TASK OBJECTIVE: Copy the records word for word, starting with the line that contains "Where should I" and stopping after the line that contains "Viewport: 800px width, 600px height.". Omit the pictures from your copy.

DATA IN THIS EXERCISE:
+++++

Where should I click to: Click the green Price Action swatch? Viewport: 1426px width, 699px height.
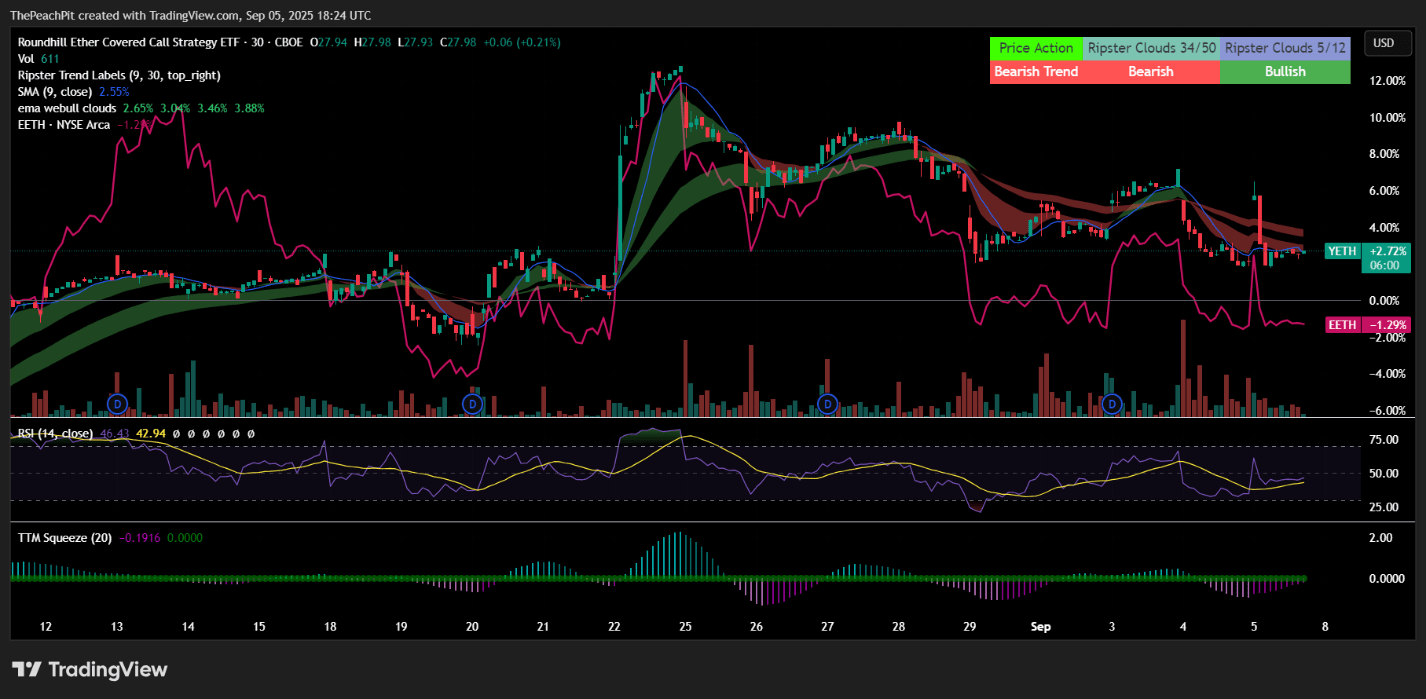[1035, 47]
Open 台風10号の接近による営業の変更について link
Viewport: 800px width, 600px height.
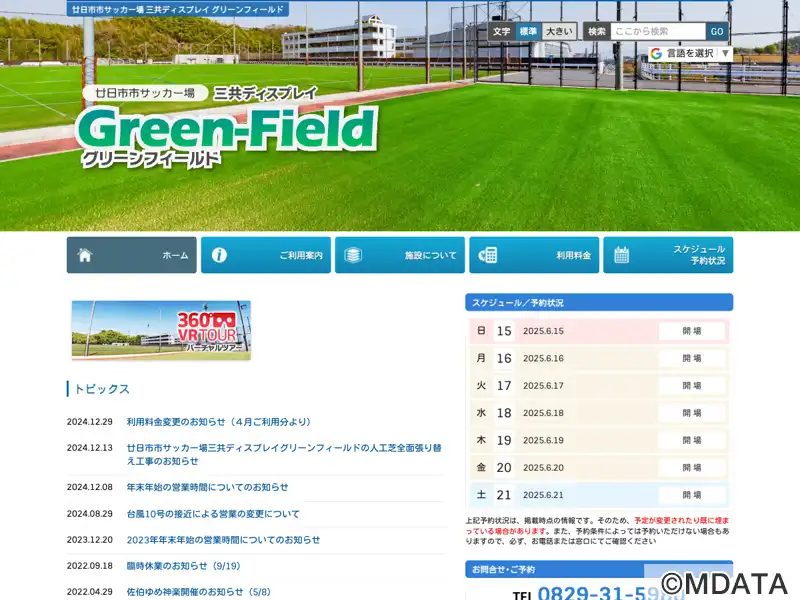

+++++

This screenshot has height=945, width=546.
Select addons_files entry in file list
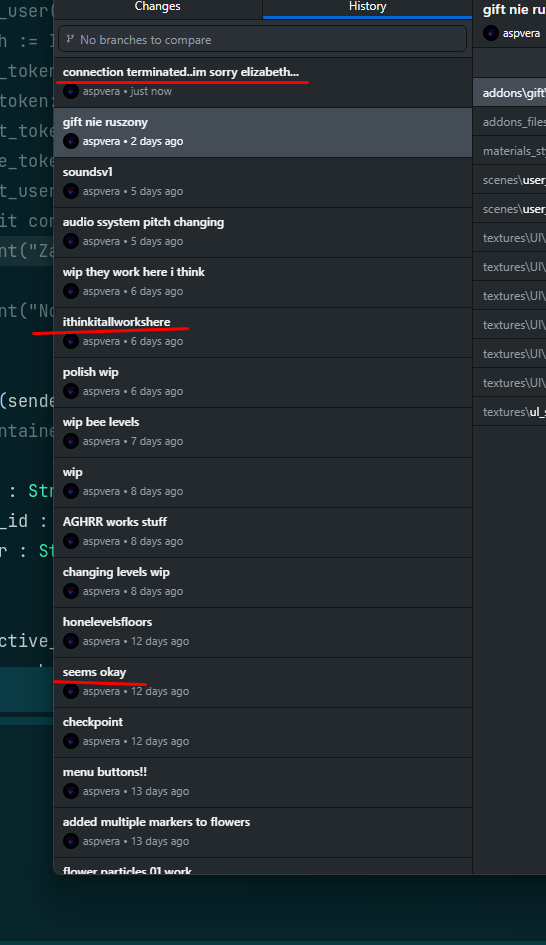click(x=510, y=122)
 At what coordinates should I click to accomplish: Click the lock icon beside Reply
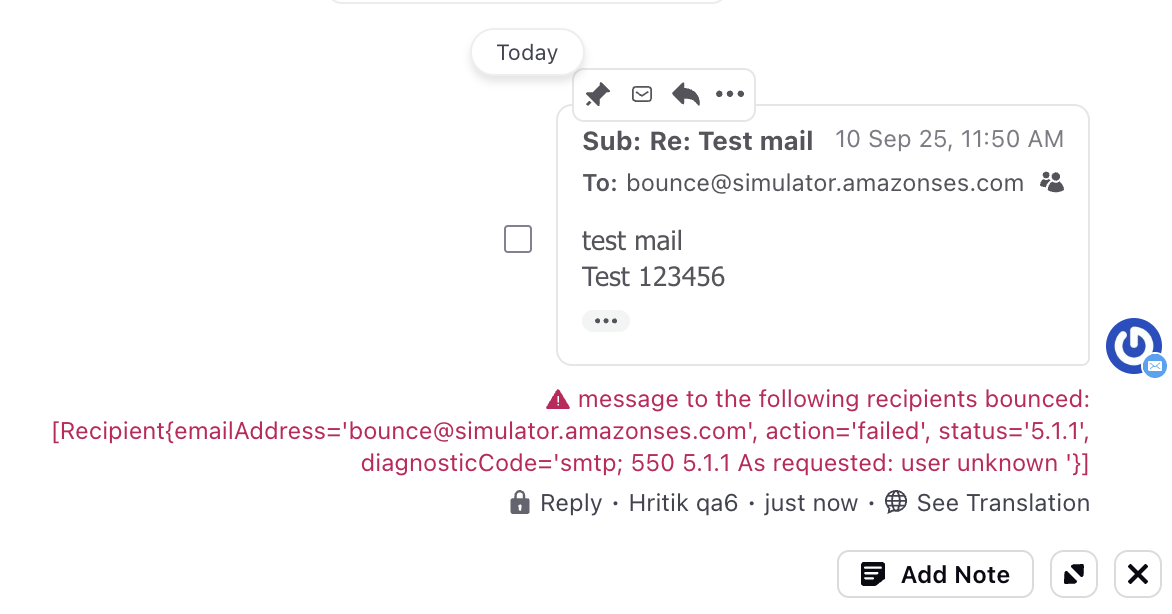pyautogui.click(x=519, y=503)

+++++

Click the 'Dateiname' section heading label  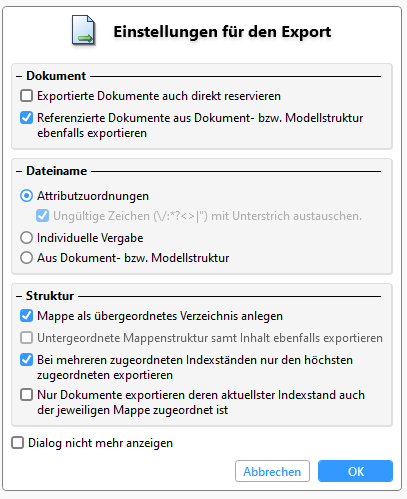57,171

+++++

ANSWER TO THIS EXERCISE:
Where should I click to: Click the green Price Action swatch? Viewport: 1426px width, 699px height.
[1035, 47]
Open 台風10号の接近による営業の変更について link
Viewport: 800px width, 600px height.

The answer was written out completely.